There is a substantial difference in cost between treating the patient on site and transferring to the emergency department. Table 2 outlines the costs of treating on site, of treatment at the emergency department and of running the teaching workshop. A single, hour-long teaching workshop for 12 trainees cost an estimated £339.60. This included an hour of clinician time (two middle-grade trainees and a consultant), although in reality clinicians volunteered to teach in their spare time. Equally, we included an estimate of room booking cost, although this was provided to us free of charge as a departmental seminar room. Considering a single transfer costs £200 and treatment on site costs £16.24, it becomes cost-effective to run the workshop when the outcome is two or more patients being treated on site (this represents a potential £183.76 saving every time a patient is treated on site instead of being transferred to the emergency department).

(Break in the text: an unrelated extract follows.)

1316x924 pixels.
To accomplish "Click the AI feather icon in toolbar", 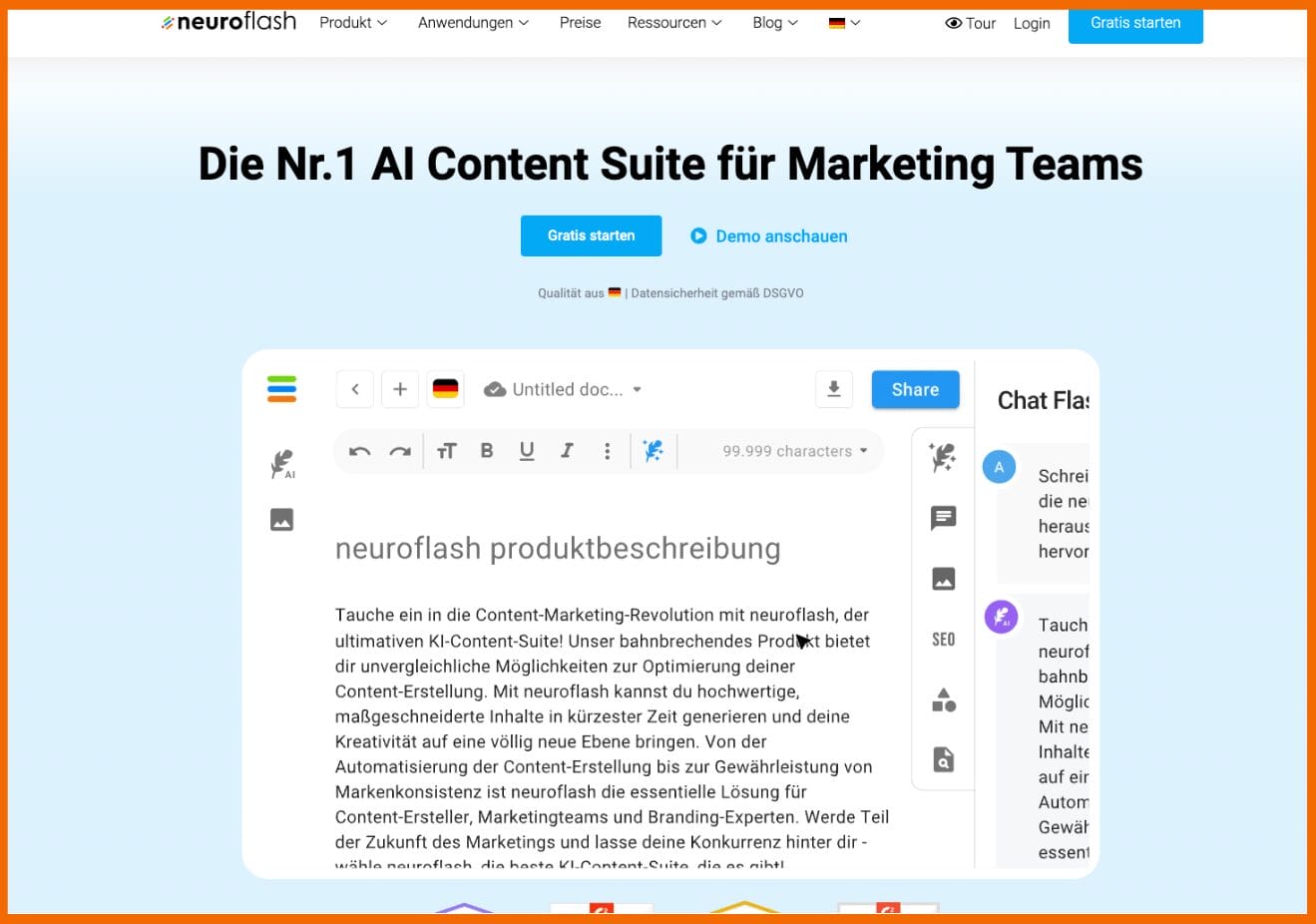I will (x=654, y=451).
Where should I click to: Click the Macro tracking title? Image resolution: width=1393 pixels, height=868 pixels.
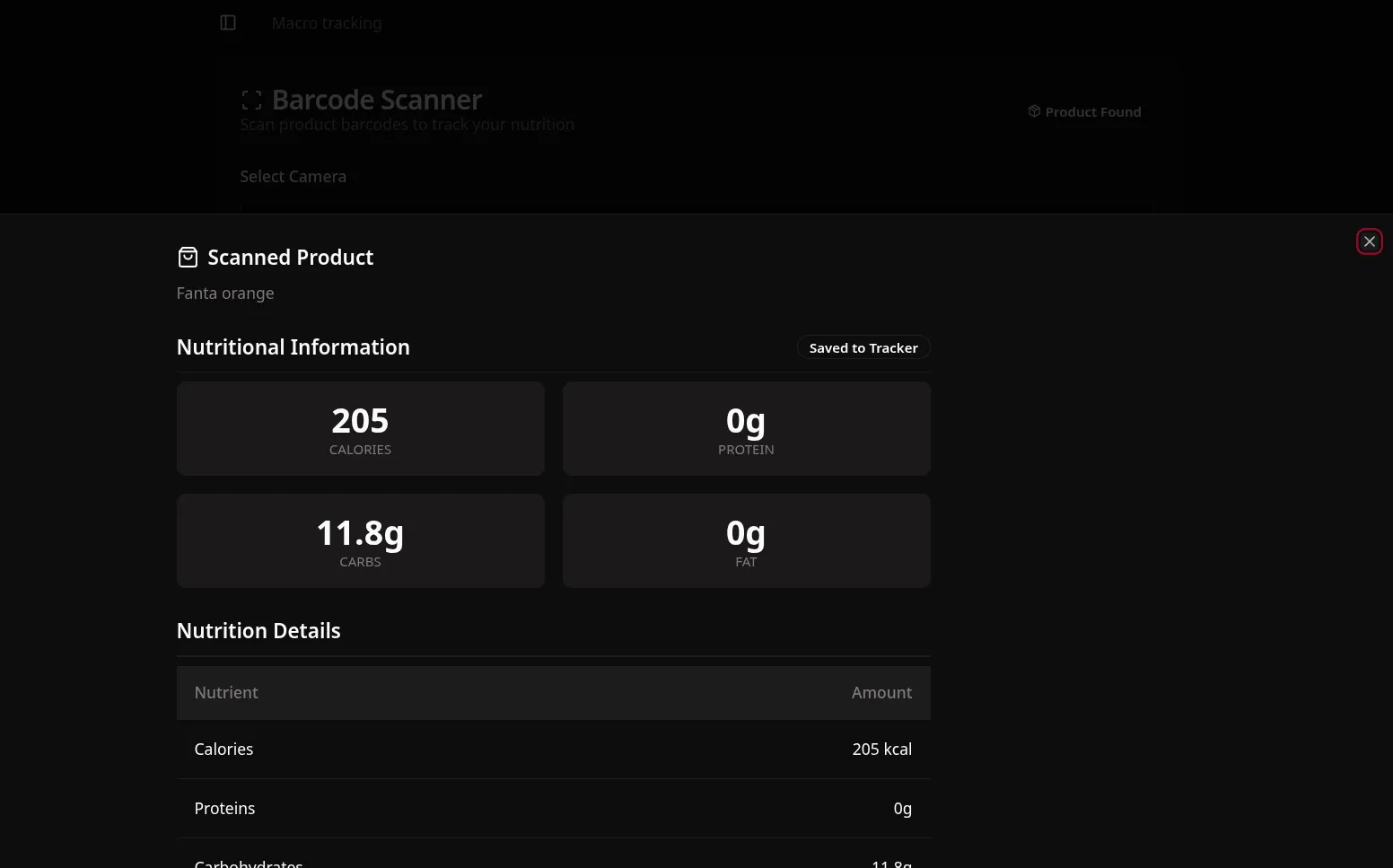(x=326, y=22)
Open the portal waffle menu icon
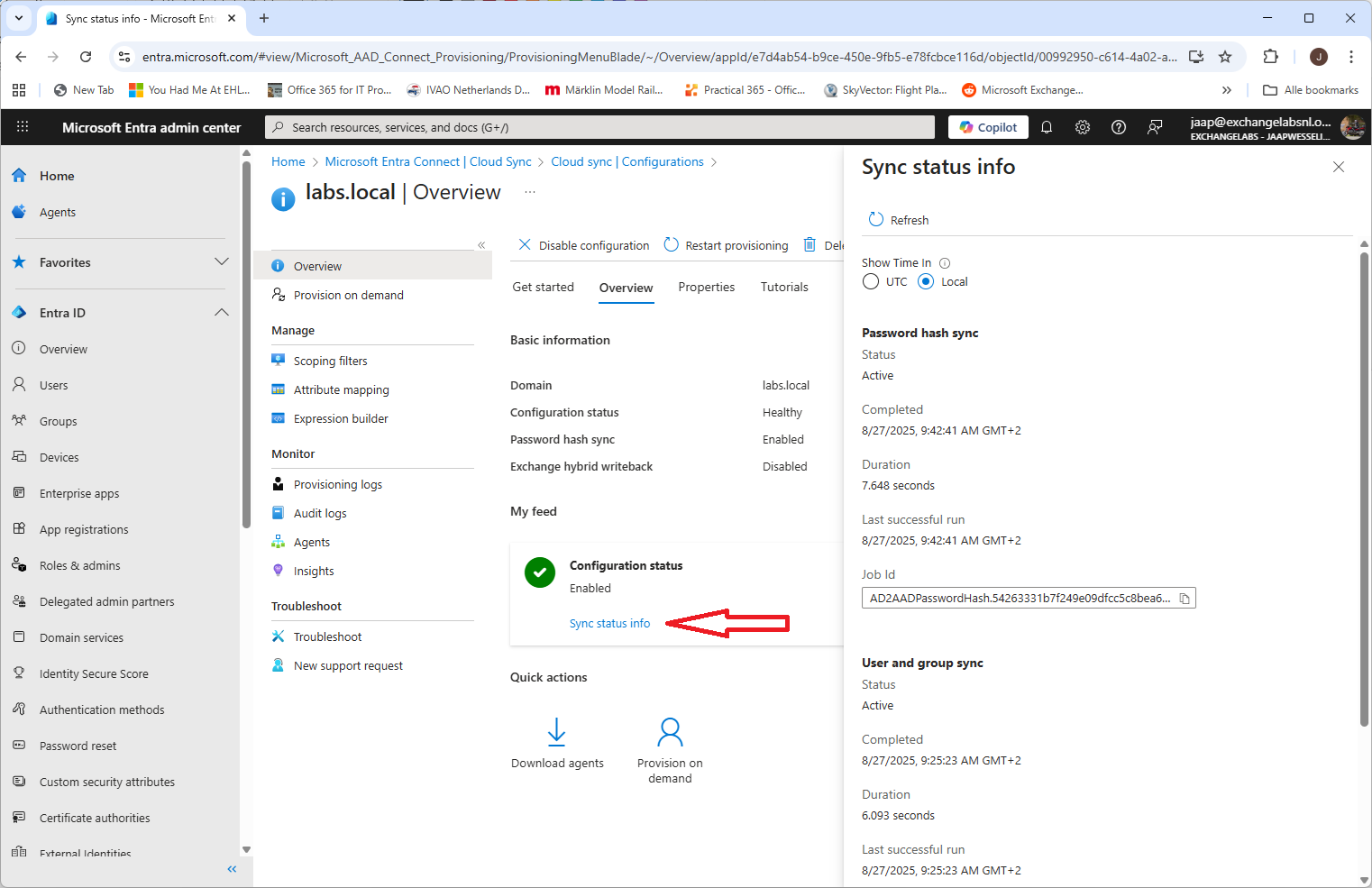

This study was limited by being a small, single-centre study across two cohorts of junior doctors working in psychiatry. Data were collected retrospectively, and wounds documented in the emergency department notes were observer dependent. Equally, follow-up was limited to 6 months after teaching. A larger-scale study could more fully assess the effects of peer-led teaching interventions and could account for seasonal variation in patient transfer numbers. Additionally, future qualitative work should focus on the perspectives of patients and staff following such training.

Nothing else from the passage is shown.